Kylie Weisberg is a sophomore majoring in political science who realized while taking a previous art history course that something had been missing in her education. “I needed a creative outlet,” she said, “so taking this course helped me engage with that side of my brain and gave me a new way of learning. I’ve noticed in other courses I start thinking of things in a broader sense and my perspective is a little different.”

In Dumbadze’s class, Weisberg has especially enjoyed learning about feminist conceptual art and is particularly interested in the ways artist Rosalyn Drexler addresses gender stereotypes.

Her classmate Riley Buikema, a junior anthropology major, said the course has inspired a deeper appreciation for works of art.

“It started when we went to the Hirshhorn Museum and Sculpture Garden, and I went through the Yayoi Kusama exhibit,” Buikema said. “I had actually gone through that exhibit before, and I never really got it, but in class we talked about how her work reflected her identity as a female artist.”

A contemporary Japanese artist, Kusama is widely known for her “Infinity Mirror Rooms” and for her fascination with polka dots. Her influential work is on view at the Hirshhorn in the exhibit “One with Eternity,” a required destination for Dumbadze’s students.

“Kusama is a really interesting figure,” Dumbadze said, “because she has become a larger-than-life person both in the art world and beyond. She raises so many interesting questions and her work is also deeply existential and mystical.”

The questions raised by Kusama’s work are of great interest to Cristina Silva, a senior majoring in graphic design. Silva is intrigued by Kusama’s play with ideas of infinity and nothingness, and also how she enables viewers to celebrate themselves. “You’re contributing to the art,” Silva said. “You’re a part of it.”

She praises Dumbadze for his openness to the response of his students to the works they are studying. “He makes us really think about the art and our opinions about it rather than imposing his own opinions,” Silva said.

Dumbadze said he doesn’t mind if students say a work they are discussing is not art.

“I say, ‘Great! I want you to tell me why.’ I think it is totally valid for students to not like something,” he said. “To be able to vocalize discontent is really key—to debate and argue and wrestle with positions you don’t agree with.”

This ability is, in fact, fundamental to democracy, which has often been likened to a big, noisy conversation. Dumbadze has sometimes changed his own opinions in response to a spirited class discussion. Teaching is a two-way street, he said; he can help students see work in new ways, and the reverse also happens.

“It's something that comes alive through conversation in the classroom,” he said. “Works of art can be really compelling ways to think about life in the world, and there are many ways to approach different questions.

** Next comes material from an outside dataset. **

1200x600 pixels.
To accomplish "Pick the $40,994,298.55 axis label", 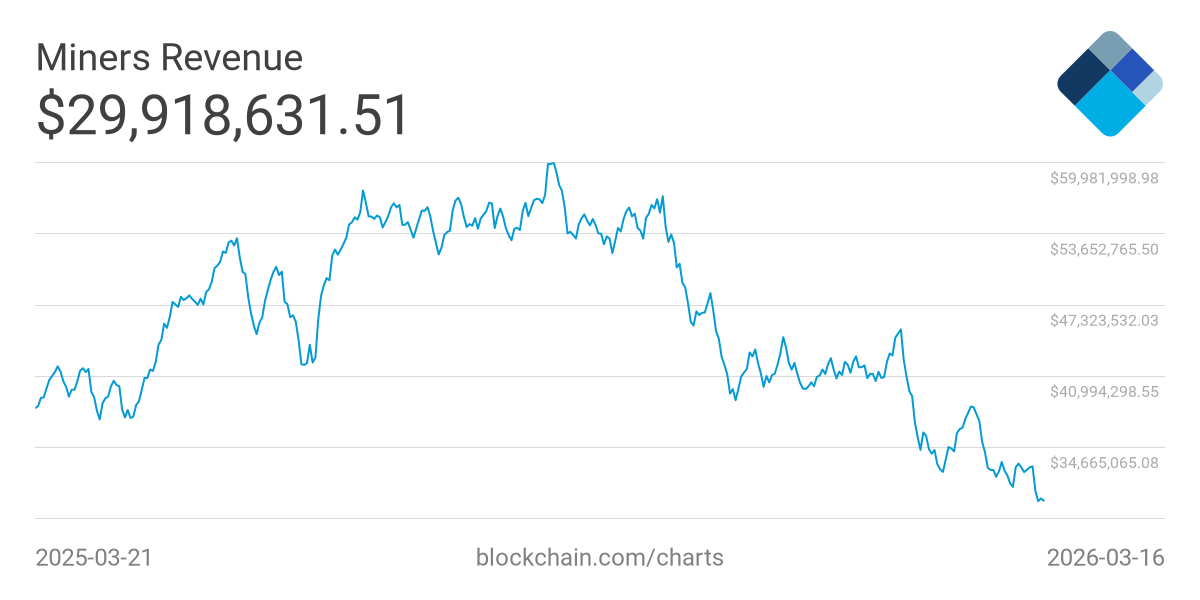I will pyautogui.click(x=1104, y=391).
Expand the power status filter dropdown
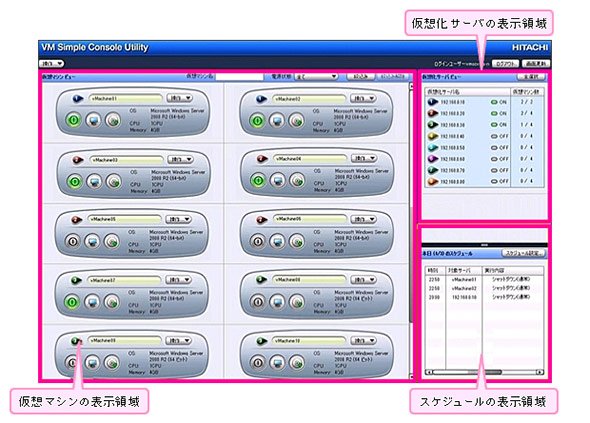 [316, 77]
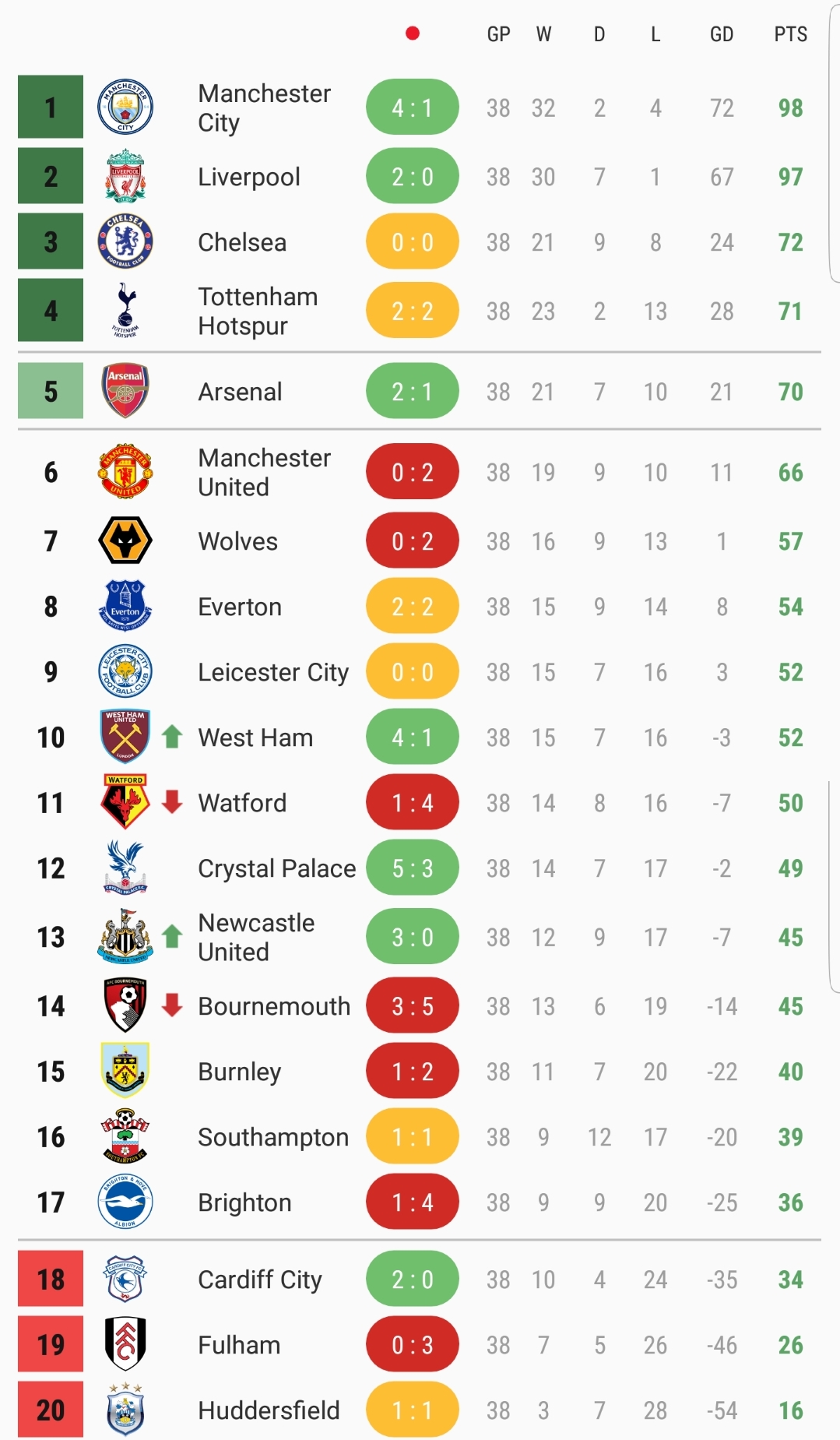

In this class, we use artworks, and the ways in which artists are thinking about things, to pose questions about identity or representation or politics or all these things. Art can open up things that maybe other modes of thinking don't.”

After quoting Joan Didion’s famous line “We tell ourselves stories in order to live,” Dumbadze expressed his conviction that art historians have a responsibility to understand why some narratives are more compelling than others, to examine narratives from several sides and to articulate their multiplicities in their writing and teaching.

“I want students to work really hard, but in a pleasurable way,” he said. “I love when they walk out of class tired because they've been thinking and pushing themselves to be engaged with ideas and with what their classmates are saying.”